Amazon Web Services (AWS) today unveiled a portfolio of Nova artificial intelligence (AI) models that it plans to make available alongside an expanding portfolio of AI models hosted on the Amazon Bedrock service.
At the same time, AWS also revealed it plans to make available late next year a three-nanometer Trainium3 processor that promises to improve the rate at which AI models can be trained by a factor of four.
Announced at the re:Invent AWS 2024 conference, there are six foundational Nova models that address everything from text and speech to a multimodal model that makes it possible to combine various inputs.
Amazon CEO Andy Jassy told conference attendees that in the near future it will also become possible to, for example, mix and match different inputs and outputs by, for example, using a speech AI model to interact with an AI model designed for video applications.
AWS is also previewing an Amazon Bedrock Model Distillation service that promises to make it simpler to train smaller models using foundational models such as Nova.

■ ■ ■ ■ ■ ■ ■

Exercise requirements:
Render this sentence from the passage about the AWS Nova models in Spanish: "AWS is also previewing an Amazon Bedrock Model Distillation service that promises to make it simpler to train smaller models using foundational models such as Nova." The items that follow have no connection to the passage about the AWS Nova models.

Data for review:
■ ■ ■ ■ ■ ■ ■

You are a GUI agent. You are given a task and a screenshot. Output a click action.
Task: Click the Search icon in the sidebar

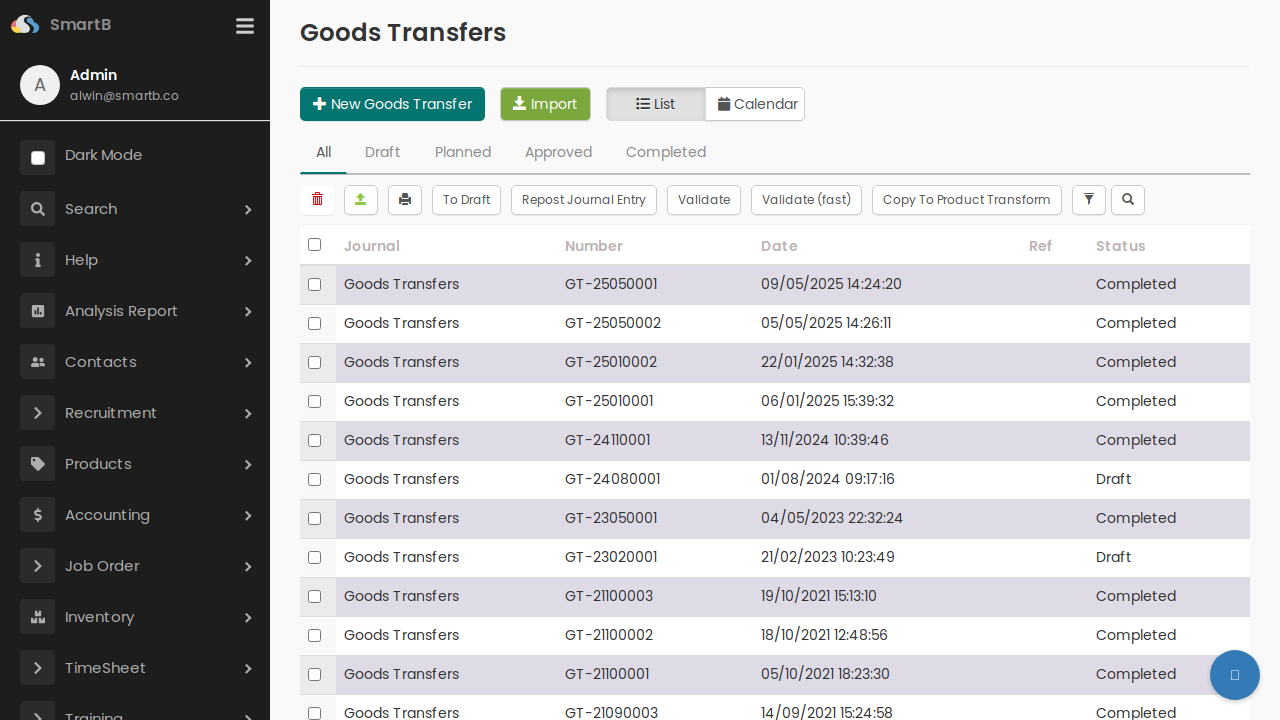37,209
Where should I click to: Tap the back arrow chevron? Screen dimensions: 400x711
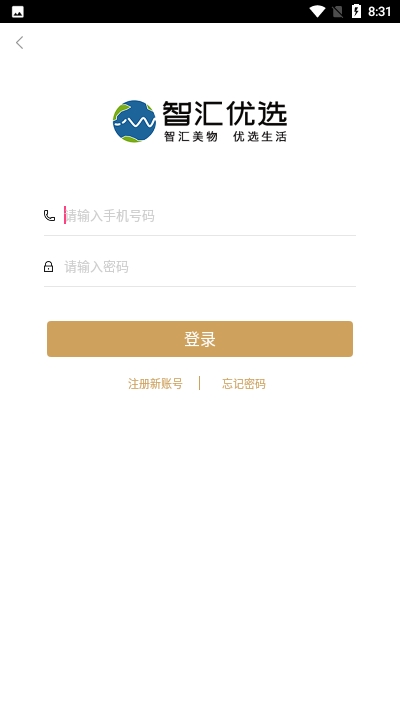(x=20, y=43)
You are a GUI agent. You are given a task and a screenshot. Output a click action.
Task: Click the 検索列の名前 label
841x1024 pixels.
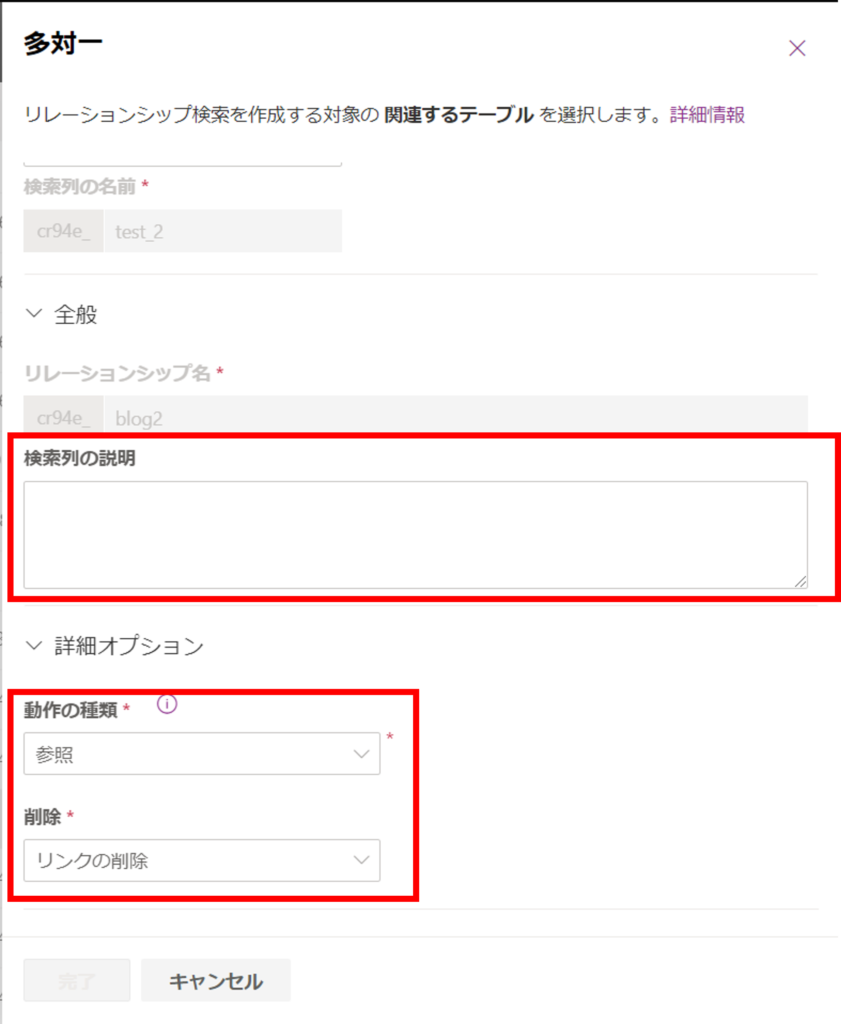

■ ■ ■ ■ ■ ■ ■

Reply to the exercise:
AWS también está presentando en versión preliminar un servicio Amazon Bedrock Model Distillation que promete simplificar el entrenamiento de modelos más pequeños mediante modelos fundacionales como Nova.